Corriere della Sera, 28 dicembre 2025
Intervista a Francesca Pascale
Dietro al cancello abbaiano 11 cani di razza e stazze diverse, tra i quali è impossibile non menzionare la quindicenne Dudina (sì, la fidanzata di «quel» Dudù...) e le sue figliole Wendy e Trilli (il maschio Peter è rimasto ad Arcore dai tempi della separazione); e poi Harley, golden retriever di 14 anni, al quale il Presidente era molto affezionato. Siamo nella campagna senese, in un bellissimo casale che Francesca Pascale ha costruito a sua immagine e somiglianza, accogliente e lindo. Le foto sue con Silvio Berlusconi arredano la parete di una sala, mentre un ciliegio maestoso è il vero totem del suo grande amore, con cui parla, piange, trova conforto: sotto, c’è una sedia «rubata» a Villa Maria, dove vivevano insieme in Brianza. «Ci lascio sempre un cuscino, è la sua postazione per guardare il panorama». Chissà se da lassù vede la casa di Rosy Bindi, poco distante. «Non vado a chiederle lo zucchero, se lo finisco. Però ci incrociamo dal macellaio».
Come mai vive qua?
«Ho sempre desiderato trasferirmi nella campagna toscana, lontano dai rumori e dalla ressa. Mi sono decisa dopo essermi separata da Silvio. C’era solo il terreno».
Chi l’avvisò della morte?
«Un’autrice di Otto e Mezzo. Subito dopo mi chiamò il professor Zangrillo. Ricordo solo di essere scoppiata a piangere e di aver messo giù. Ero talmente sconvolta che chiamai le mie sorelle: un dolore così forte lo avevo provato solo per nostra madre. Ma allora, il 28 gennaio 2007, avevo chiamato Berlusconi: erano le tre e mezzo del mattino. Lui pronunciò parole piene di cura: mi sentii aggrappata a qualcosa di solido».

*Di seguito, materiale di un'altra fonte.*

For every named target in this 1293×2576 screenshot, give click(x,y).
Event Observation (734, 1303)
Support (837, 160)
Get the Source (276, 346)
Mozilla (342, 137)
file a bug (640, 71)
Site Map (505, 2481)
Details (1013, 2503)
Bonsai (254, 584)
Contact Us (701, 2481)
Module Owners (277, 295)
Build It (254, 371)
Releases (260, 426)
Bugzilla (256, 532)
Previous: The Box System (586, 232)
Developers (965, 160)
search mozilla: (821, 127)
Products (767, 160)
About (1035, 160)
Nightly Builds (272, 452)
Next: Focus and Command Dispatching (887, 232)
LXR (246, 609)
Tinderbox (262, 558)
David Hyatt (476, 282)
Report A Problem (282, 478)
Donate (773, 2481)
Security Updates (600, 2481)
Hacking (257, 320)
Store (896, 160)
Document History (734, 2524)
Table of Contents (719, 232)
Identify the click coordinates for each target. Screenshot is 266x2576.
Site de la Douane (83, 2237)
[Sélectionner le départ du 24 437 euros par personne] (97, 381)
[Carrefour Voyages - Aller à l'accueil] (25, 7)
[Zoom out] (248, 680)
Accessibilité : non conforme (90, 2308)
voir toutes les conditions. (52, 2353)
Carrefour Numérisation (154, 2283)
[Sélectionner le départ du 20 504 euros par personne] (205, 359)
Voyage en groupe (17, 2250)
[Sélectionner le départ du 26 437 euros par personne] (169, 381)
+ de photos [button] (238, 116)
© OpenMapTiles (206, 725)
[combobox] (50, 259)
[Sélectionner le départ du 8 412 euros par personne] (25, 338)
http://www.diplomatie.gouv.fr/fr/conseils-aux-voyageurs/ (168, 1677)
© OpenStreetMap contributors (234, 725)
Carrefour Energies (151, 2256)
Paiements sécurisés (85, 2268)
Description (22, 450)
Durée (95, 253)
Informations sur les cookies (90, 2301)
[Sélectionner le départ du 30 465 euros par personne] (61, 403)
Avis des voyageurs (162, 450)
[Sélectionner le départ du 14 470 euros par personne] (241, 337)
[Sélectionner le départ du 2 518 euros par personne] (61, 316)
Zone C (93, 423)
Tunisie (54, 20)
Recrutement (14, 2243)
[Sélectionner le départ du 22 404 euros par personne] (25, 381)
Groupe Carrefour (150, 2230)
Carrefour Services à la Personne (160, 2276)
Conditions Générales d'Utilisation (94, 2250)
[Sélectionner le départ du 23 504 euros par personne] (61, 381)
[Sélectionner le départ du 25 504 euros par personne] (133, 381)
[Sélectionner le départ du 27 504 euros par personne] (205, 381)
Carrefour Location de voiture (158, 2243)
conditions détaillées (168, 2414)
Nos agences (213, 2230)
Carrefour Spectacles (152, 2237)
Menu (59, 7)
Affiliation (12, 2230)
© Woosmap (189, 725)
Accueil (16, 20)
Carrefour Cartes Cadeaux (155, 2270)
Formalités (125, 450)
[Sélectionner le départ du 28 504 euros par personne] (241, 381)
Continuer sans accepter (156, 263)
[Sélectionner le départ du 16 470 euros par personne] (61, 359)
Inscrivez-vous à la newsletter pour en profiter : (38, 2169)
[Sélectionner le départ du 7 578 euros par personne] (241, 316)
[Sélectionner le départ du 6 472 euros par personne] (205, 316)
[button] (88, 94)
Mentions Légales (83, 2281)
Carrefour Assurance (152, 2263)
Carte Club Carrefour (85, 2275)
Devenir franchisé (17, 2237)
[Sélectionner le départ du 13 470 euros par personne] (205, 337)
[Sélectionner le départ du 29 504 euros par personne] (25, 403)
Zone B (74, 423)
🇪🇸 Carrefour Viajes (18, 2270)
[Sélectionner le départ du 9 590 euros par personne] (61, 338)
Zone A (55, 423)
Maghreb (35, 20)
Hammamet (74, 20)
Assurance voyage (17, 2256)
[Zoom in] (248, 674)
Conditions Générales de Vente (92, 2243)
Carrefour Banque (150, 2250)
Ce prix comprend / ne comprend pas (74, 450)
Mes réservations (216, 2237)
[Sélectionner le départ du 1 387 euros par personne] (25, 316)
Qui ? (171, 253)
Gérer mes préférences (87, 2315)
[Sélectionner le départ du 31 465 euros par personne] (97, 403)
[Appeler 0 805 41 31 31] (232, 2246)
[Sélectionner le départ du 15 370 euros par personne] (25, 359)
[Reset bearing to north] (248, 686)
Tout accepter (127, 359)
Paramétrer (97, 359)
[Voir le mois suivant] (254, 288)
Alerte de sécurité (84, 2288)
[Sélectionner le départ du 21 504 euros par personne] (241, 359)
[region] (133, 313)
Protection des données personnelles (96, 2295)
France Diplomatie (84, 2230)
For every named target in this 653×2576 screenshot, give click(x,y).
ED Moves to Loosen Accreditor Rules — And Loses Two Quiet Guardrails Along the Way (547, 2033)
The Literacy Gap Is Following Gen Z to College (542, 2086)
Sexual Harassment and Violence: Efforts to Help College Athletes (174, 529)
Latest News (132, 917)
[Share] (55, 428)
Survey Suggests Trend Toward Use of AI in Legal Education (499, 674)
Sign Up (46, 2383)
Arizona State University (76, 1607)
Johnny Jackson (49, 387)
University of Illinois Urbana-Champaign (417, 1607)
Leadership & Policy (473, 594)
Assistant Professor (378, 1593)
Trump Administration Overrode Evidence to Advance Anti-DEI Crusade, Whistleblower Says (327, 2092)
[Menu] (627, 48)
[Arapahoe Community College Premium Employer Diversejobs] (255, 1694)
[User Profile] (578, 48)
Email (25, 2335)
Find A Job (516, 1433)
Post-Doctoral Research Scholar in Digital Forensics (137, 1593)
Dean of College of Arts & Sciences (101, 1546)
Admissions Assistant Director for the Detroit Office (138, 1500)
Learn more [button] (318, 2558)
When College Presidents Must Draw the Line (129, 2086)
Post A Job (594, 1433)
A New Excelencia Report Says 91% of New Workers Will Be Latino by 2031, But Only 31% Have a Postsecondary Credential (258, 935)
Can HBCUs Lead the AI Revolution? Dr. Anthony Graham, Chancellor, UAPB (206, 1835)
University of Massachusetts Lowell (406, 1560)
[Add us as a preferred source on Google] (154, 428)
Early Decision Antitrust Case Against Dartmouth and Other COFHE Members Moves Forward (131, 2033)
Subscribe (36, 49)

Non stavate ancora insieme.
«No. Ma dopo il funerale corsi verso la stazione senza neanche farmi la valigia, e andai a Roma a Palazzo Grazioli. Cenai con il piatto e le forchette come qui adesso, lui rimase seduto sul tavolo ad accarezzarmi la faccia. Mi sentivo a un vicolo cieco della mia vita, eppure ho questo ricordo terribilmente dolce».
Andò al funerale.
«Sì, me lo permise Zangrillo attraverso il dottor Letta. Mi sedetti nell’ultima fila, all’ultimo posto, tra gli ultimi amici di Silvio Berlusconi».
Le diede fastidio?
«No, per me era importante poterlo salutare. Ma mi sono chiesta se era ciò che voleva».
Fa qualcosa il giorno dell’anniversario?
«No. Ma per le ricorrenze gli lascio sul tavolo un bicchiere di amaro e i suoi cioccolati preferiti. Era goloso, impazziva per il babà. Poi Zangrillo mi sgridava...».
Il vostro rapporto si incrinò sui diritti civili. Possibile?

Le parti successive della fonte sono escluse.